During the month of December the LBJ boyhood home, the LBJ Ranch, and the Historic Johnson City Settlement are decorated for Christmas and open on a few special evenings for viewing. Typically they only have daytime tours.
This is the LBJ boyhood home. All the oil lamps you'll see are electric, but are very nice replicas. The home was built in 1901. The Johnson's moved to this home in 1913. Lyndon was 5 years old at that time. He lived here for most of the years up to 1937. His father Sam Ealy Johnson, Jr. was a state legislator, and his mother, Rebekah Baines Johnson, was one of few college educated women in the area. Lyndon had one younger brother and three sisters.
This is they entry. To the right, you step into a central dining room with a fireplace and large dining table. I was so busy going to all the rooms that come off every wall of the dining room, that I forgot to get a picture of it.
As you step into the dining room, there is a door to the left going into Lyndon's 3 sister's bedroom.
Across the dining room from the girl's room is the parent's bedroom. Through the doorway at the back of the parent's room is Lyndon and his brother's room.
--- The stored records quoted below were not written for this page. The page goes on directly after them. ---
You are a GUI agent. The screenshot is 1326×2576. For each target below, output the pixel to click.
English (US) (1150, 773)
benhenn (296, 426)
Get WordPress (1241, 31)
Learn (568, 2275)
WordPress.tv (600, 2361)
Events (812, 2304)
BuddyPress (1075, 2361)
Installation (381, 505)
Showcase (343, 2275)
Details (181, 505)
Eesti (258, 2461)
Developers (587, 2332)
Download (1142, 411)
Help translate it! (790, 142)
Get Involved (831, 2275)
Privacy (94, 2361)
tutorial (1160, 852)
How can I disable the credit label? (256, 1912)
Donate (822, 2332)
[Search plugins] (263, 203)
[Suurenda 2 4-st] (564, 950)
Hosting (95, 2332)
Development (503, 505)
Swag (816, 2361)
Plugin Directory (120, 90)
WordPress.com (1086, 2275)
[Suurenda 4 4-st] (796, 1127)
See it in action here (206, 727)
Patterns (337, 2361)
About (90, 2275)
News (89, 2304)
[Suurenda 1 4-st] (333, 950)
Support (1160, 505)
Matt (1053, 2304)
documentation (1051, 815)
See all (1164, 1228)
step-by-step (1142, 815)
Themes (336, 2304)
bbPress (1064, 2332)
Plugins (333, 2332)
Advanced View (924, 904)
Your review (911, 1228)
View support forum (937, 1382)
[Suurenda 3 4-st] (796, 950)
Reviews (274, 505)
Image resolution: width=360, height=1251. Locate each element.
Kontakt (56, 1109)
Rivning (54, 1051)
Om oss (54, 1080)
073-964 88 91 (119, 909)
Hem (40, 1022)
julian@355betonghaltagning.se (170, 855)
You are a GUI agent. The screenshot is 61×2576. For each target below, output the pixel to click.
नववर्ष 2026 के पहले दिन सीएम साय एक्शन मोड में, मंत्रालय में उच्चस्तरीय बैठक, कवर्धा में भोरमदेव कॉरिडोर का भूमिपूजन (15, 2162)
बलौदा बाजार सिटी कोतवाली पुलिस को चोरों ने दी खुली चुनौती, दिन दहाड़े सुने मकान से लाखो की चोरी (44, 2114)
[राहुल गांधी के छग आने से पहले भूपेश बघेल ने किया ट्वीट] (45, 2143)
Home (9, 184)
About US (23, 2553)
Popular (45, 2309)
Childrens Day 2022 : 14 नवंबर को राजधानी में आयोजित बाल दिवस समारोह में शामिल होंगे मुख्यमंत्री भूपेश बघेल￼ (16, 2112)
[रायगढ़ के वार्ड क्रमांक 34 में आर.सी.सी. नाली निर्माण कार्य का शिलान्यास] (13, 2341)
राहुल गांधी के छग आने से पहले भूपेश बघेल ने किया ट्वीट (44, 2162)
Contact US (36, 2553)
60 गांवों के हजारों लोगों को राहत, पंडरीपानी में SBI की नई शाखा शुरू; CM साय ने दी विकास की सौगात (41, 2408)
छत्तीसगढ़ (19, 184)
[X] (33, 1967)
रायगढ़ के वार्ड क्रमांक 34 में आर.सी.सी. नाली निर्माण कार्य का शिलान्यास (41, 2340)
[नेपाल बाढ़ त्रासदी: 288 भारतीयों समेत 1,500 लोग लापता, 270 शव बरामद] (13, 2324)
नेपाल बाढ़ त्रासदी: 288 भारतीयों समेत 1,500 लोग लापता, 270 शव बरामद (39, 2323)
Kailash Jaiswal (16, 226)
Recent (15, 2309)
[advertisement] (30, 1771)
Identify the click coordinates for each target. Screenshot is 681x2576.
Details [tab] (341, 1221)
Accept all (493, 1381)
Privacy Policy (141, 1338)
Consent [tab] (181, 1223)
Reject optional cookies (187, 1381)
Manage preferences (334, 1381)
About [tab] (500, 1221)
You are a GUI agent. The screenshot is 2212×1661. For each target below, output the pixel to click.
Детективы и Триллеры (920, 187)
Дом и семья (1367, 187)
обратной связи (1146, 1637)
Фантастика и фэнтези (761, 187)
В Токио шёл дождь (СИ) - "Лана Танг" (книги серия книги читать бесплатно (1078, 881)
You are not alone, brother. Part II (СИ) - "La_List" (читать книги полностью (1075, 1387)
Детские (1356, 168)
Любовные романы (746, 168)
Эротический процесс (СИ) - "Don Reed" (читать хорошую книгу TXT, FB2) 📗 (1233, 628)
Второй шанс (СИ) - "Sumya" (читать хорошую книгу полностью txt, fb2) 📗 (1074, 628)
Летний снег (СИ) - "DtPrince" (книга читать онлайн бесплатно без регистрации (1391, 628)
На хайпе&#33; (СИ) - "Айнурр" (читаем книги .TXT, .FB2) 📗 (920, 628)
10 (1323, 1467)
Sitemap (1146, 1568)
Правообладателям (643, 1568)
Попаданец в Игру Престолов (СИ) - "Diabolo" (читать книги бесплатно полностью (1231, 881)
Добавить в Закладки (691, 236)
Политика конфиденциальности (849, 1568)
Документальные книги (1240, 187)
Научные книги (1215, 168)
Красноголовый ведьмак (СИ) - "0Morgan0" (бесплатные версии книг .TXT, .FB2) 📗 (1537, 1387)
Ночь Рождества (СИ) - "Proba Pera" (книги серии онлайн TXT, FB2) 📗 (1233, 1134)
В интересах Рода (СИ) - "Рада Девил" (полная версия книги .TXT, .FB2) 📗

At the back of the dining room, you enter the kitchen. To the left of the kitchen is an entrance to a large screened-in porch. To the right of the kitchen is a screened breezeway leading to the bathroom.
The house seems to have existed at a time when plumbing was just beginning to be brought into homes. There is a bathtub, but no toilet or sink. There is a nearby outhouse.
The boy's room is accessable through the bathroom or parent's room.
The living room is located to the front of the house. You would access it by stepping from the entryway into the dining room and going to the right. It is a very pleasant home.